> [ZU BEARBEITENDE AUFGABEN]
a - Übertrage den Satz „Schon die erste Ausgabe des maßgeblich von Heym betreuten Blattes enthielt einen Text von Mann.“ aus dem vorgegebenen Text ins Englische.
b - In welcher Stadt erschien die Wochenzeitung „Deutsches Volksecho“ laut dem vorgegebenen Text?
c - Fasse den vorgegebenen Text in zwei Sätzen zusammen.

> [VORGEGEBENER TEXT]
######
„In meinem Elternhaus“, schrieb Stefan Heym 1965 in einem Beitrag für die Zeitschrift „Sinn und Form“, „war der Künstler eine Respektsperson, der Dichter gar, dessen Wort gedruckt, dessen Name auf einem Buchdeckel eingeprägt war, eine Art Hohepriester. Thomas Mann galt unter den Hohepriestern als der höchste…“
Während seiner Zeit in der Emigration in den USA Mitte der 1930er-Jahre gewann der junge Stefan Heym Thomas Mann neben vielen anderen prominenten Schriftstellern als Unterstützer der in New York erscheinenden antifaschistischen Wochenzeitung „Deutsches Volksecho“. Schon die erste Ausgabe des maßgeblich von Heym betreuten Blattes enthielt einen Text von Mann. Viele weitere über Deutschlands Zukunft folgten.
######
(Daten dazu, wo die Ziele erscheinen)
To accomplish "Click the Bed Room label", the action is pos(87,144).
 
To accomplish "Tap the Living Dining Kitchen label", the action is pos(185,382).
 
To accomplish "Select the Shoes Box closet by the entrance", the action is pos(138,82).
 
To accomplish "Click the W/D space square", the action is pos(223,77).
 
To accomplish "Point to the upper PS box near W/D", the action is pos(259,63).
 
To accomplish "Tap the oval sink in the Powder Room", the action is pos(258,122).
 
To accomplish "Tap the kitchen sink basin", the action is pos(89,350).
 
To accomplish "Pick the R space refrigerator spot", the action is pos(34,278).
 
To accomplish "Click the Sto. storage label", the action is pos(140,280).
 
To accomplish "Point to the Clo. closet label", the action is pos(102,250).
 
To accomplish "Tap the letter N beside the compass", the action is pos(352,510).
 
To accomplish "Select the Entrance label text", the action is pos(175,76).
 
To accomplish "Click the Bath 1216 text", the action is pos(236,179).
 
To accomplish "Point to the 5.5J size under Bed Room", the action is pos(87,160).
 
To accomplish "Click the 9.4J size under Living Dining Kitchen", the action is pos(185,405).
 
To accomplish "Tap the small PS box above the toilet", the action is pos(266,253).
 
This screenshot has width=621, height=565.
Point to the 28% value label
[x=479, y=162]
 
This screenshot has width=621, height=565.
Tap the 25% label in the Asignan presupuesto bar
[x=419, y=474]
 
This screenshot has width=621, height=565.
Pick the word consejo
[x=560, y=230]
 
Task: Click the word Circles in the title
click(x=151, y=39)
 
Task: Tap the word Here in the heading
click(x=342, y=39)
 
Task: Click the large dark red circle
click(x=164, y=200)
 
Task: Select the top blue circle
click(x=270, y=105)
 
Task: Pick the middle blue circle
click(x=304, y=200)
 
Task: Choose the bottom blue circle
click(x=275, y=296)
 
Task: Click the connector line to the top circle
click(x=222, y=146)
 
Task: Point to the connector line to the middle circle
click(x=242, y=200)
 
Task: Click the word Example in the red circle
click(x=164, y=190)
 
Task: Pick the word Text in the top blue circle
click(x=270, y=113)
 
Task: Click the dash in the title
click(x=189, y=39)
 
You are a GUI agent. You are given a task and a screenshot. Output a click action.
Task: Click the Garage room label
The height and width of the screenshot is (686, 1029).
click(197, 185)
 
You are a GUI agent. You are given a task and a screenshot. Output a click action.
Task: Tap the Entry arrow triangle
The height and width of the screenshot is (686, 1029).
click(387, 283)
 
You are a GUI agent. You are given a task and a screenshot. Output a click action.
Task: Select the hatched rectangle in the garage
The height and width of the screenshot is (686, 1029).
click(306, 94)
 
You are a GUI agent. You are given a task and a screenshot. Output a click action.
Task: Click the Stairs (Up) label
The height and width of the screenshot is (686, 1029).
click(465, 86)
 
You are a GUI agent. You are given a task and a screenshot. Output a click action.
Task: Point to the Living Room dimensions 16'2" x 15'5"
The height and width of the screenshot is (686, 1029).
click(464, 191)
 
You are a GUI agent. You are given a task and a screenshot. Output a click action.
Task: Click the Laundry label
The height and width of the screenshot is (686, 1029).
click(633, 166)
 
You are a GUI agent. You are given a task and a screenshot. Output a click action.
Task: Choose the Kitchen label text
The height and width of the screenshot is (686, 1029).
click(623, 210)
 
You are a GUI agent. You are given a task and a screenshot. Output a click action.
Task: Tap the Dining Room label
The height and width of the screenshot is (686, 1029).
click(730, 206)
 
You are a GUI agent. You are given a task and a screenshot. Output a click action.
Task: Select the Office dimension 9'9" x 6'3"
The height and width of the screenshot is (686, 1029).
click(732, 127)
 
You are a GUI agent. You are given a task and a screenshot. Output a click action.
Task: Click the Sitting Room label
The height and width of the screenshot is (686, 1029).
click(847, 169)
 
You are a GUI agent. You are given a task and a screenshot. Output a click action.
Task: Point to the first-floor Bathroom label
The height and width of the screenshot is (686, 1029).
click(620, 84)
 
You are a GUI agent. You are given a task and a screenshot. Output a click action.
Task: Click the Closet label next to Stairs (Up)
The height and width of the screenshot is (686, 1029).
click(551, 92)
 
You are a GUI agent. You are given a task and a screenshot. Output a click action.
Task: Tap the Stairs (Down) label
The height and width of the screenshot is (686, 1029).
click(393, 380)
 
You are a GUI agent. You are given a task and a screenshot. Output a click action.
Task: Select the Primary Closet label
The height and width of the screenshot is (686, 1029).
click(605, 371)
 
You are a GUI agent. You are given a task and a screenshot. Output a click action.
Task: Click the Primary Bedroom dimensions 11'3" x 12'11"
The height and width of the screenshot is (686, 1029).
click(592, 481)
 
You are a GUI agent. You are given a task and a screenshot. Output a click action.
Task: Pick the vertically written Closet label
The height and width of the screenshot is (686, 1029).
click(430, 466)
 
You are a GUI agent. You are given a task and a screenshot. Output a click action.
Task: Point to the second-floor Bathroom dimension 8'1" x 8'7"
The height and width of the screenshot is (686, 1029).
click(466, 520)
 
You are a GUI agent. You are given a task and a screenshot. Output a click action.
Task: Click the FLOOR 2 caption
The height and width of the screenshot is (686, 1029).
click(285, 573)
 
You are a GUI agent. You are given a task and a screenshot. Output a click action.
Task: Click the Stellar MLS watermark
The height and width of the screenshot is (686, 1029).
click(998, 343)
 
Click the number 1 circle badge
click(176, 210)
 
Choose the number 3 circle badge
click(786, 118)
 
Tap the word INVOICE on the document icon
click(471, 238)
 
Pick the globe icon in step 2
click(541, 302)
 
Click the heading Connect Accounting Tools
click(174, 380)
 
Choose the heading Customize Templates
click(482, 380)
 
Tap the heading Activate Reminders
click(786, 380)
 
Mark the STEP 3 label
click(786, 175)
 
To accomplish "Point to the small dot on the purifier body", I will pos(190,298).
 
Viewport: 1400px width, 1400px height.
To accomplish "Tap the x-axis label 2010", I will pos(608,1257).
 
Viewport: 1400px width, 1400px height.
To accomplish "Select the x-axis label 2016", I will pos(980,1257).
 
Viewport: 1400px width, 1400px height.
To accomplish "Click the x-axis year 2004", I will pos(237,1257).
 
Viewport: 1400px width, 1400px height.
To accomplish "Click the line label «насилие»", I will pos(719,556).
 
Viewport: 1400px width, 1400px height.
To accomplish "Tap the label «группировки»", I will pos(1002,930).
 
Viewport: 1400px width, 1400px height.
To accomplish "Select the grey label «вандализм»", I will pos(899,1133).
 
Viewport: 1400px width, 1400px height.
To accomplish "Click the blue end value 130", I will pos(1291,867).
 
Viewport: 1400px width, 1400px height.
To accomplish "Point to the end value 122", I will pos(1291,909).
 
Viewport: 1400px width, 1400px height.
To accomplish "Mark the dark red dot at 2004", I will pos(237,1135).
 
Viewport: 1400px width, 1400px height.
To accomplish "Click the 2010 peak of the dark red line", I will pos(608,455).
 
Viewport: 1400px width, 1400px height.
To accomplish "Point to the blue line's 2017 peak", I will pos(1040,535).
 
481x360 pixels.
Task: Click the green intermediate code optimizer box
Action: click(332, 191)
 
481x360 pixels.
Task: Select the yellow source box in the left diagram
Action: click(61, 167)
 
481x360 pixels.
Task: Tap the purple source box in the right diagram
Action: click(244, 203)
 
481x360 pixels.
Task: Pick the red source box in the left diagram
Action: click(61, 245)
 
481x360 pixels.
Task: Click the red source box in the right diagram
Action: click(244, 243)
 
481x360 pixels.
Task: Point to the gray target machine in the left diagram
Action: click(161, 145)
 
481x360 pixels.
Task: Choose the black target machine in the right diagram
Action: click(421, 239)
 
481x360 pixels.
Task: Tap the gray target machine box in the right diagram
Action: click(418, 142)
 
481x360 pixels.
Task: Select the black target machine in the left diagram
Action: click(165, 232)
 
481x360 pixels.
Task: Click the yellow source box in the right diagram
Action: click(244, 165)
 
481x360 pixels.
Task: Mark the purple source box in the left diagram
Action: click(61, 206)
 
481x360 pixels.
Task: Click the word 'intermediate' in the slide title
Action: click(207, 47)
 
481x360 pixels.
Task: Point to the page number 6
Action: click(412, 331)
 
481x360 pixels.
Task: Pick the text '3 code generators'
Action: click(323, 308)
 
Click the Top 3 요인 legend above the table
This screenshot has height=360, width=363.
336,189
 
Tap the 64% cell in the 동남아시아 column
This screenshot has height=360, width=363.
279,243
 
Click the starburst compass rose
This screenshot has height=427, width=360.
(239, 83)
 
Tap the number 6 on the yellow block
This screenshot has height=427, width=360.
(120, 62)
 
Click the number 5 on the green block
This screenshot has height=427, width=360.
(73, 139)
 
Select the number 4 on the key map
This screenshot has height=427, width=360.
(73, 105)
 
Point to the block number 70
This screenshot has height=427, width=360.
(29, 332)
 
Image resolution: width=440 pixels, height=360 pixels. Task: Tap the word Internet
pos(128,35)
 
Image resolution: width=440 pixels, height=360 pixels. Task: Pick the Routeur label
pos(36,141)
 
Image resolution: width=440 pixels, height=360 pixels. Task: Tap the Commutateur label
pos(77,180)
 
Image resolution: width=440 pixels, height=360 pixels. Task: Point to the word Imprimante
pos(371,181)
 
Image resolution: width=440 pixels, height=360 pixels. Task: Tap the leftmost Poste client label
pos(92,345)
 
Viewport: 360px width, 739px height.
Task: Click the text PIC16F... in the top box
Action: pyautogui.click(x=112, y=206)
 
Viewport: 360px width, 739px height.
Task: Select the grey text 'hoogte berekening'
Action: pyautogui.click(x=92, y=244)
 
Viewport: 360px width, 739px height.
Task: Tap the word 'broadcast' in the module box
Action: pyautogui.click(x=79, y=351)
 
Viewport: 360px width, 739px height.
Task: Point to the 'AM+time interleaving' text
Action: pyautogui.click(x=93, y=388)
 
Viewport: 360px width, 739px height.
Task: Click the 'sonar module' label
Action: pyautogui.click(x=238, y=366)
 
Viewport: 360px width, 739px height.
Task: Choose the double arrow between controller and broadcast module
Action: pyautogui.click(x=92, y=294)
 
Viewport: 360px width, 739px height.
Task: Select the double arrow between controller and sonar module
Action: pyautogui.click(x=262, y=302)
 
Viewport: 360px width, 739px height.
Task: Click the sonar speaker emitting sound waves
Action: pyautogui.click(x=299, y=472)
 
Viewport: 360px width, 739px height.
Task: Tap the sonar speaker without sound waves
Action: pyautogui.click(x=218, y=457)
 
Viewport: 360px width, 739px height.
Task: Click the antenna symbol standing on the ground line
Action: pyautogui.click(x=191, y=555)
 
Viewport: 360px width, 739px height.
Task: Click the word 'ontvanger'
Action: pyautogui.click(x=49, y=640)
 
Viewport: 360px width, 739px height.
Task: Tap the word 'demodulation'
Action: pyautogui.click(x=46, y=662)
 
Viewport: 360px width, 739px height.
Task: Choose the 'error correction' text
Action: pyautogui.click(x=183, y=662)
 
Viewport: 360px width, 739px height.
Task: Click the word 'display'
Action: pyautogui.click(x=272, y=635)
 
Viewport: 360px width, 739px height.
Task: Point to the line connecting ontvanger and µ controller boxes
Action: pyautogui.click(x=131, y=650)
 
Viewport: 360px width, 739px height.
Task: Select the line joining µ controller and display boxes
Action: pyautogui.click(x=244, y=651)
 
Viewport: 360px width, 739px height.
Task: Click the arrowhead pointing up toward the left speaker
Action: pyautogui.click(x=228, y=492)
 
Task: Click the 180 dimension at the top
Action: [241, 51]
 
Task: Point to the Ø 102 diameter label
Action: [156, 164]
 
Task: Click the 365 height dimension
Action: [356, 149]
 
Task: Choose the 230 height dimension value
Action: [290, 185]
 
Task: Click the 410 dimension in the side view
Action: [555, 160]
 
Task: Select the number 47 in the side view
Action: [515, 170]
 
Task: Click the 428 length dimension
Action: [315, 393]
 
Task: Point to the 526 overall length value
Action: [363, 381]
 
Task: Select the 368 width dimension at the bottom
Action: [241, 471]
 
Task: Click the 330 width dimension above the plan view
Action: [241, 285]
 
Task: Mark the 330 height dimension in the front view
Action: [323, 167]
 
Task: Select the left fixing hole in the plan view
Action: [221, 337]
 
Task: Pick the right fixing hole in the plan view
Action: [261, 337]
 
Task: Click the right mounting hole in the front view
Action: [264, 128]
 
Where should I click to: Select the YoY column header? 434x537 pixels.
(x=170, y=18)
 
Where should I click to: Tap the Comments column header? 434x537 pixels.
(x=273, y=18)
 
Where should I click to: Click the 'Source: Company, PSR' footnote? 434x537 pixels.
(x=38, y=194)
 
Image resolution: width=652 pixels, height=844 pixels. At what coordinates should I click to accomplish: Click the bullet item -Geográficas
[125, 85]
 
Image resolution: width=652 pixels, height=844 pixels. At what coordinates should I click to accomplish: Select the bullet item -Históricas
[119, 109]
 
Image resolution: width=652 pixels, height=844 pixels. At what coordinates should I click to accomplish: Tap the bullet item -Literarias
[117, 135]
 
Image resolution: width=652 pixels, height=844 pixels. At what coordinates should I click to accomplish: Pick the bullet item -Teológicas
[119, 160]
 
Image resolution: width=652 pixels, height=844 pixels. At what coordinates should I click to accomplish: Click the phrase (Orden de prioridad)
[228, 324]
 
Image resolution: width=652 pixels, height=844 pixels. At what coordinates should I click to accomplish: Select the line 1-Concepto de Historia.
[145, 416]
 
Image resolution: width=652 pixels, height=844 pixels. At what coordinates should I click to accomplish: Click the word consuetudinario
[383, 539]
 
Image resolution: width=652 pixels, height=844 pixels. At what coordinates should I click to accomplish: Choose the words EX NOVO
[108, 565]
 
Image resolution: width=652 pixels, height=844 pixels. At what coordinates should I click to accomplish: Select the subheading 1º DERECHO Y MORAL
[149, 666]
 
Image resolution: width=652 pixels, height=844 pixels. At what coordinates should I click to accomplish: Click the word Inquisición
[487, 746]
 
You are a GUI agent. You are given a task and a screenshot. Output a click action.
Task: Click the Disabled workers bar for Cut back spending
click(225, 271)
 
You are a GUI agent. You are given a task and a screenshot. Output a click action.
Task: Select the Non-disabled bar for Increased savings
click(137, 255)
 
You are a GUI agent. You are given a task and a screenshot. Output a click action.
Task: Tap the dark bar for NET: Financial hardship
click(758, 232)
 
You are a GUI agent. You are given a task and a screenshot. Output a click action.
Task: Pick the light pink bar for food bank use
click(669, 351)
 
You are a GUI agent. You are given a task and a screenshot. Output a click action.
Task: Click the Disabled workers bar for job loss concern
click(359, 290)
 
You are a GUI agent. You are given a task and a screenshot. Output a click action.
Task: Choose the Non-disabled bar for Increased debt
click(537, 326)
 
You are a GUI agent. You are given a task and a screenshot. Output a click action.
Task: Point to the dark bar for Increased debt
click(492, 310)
######
> [LÖSUNGEN]
a - Even the first issue of the paper, which Heym largely oversaw, contained a text by Mann.

b - In New York.

c - Stefan Heym schrieb 1965 in der Zeitschrift „Sinn und Form“, dass in seinem Elternhaus der Dichter als eine Art Hohepriester galt und Thomas Mann als der höchste unter ihnen. In der Emigration in den USA Mitte der 1930er-Jahre gewann Heym Thomas Mann als Unterstützer der in New York erscheinenden antifaschistischen Wochenzeitung „Deutsches Volksecho“, die schon in ihrer ersten Ausgabe einen Text von Mann enthielt.